As you can see, preprocessing with isomap embedding gets us slightly better performance than preprocessing with PCA with this particular dataset + model, while still being faster than the baseline.

This plot shows the components from the isomap embedding as well as the new decision boundaries:

# Run this cell without changes

# Combine all data into one df
X_all_iso = pd.concat([pd.DataFrame(X_train_iso), pd.DataFrame(X_test_iso)], axis=0)
X_all_iso.columns = ["Component 1", "Component 2"]
X_all_iso["target"] = pd.concat([y_train, y_test], axis=0).values

# Set up figure and axes
fig, ax = plt.subplots(figsize=(10, 8))
ax.grid()

# Scatter plot of all data points
colors = ["r", "g", "b"] # Setting up colors again in case they were edited earlier
for target_index in [0, 1, 2]:
    subset_rows = X_all_iso[X_all_iso["target"] == target_index]
    ax.scatter(subset_rows["Component 1"], subset_rows["Component 2"], c=colors[target_index])

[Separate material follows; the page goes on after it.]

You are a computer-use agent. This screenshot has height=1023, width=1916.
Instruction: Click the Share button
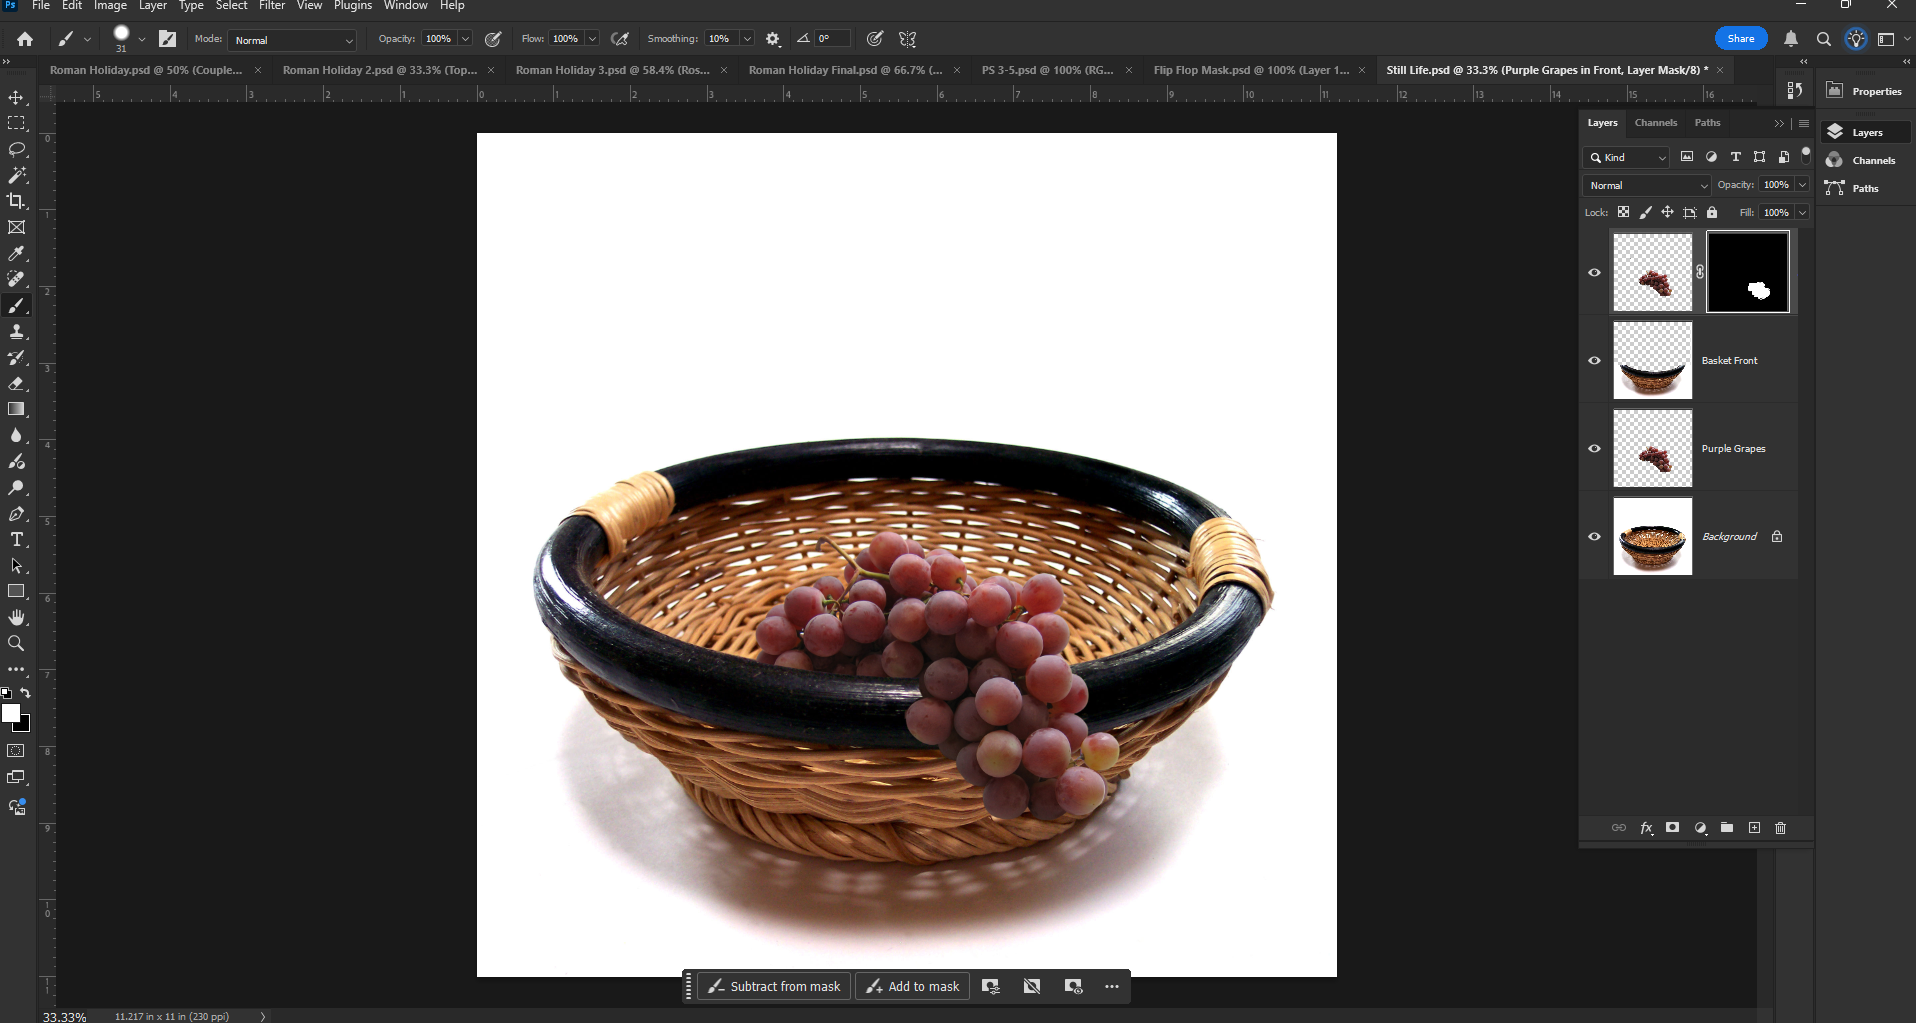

# Get bounds and set step size for mesh grid
x_min, x_max = ax.get_xlim()
y_min, y_max = ax.get_ylim()
h = 0.01

# Build mesh grid
xx, yy = np.meshgrid(np.arange(x_min, x_max, h), np.arange(y_min, y_max, h))
Z = iso_model.predict(np.c_[xx.ravel(), yy.ravel()])
Z = Z.reshape(xx.shape)

# Plot filled contour
ax.contourf(xx, yy, Z, alpha=0.25, cmap="Greys")

# Customize labels
ax.set_xlabel('First Component ', fontsize = 15)
ax.set_ylabel('Second Component ', fontsize = 15)
ax.set_title('Isometric Embedded Iris Dataset with Decision Boundaries', fontsize = 20)
ax.legend(iris.target_names, fontsize=15);

Summary

In this lab, you applied PCA to the popular Iris Dataset in the context of a machine learning workflow. You looked at the performance of a simple classifier and the impact of PCA on the accuracy of the model and the time it took to run the model. You also used both PCA and isometric embedding to view higher-dimensional data in two dimensions, as well as the associated classifier decision boundaries.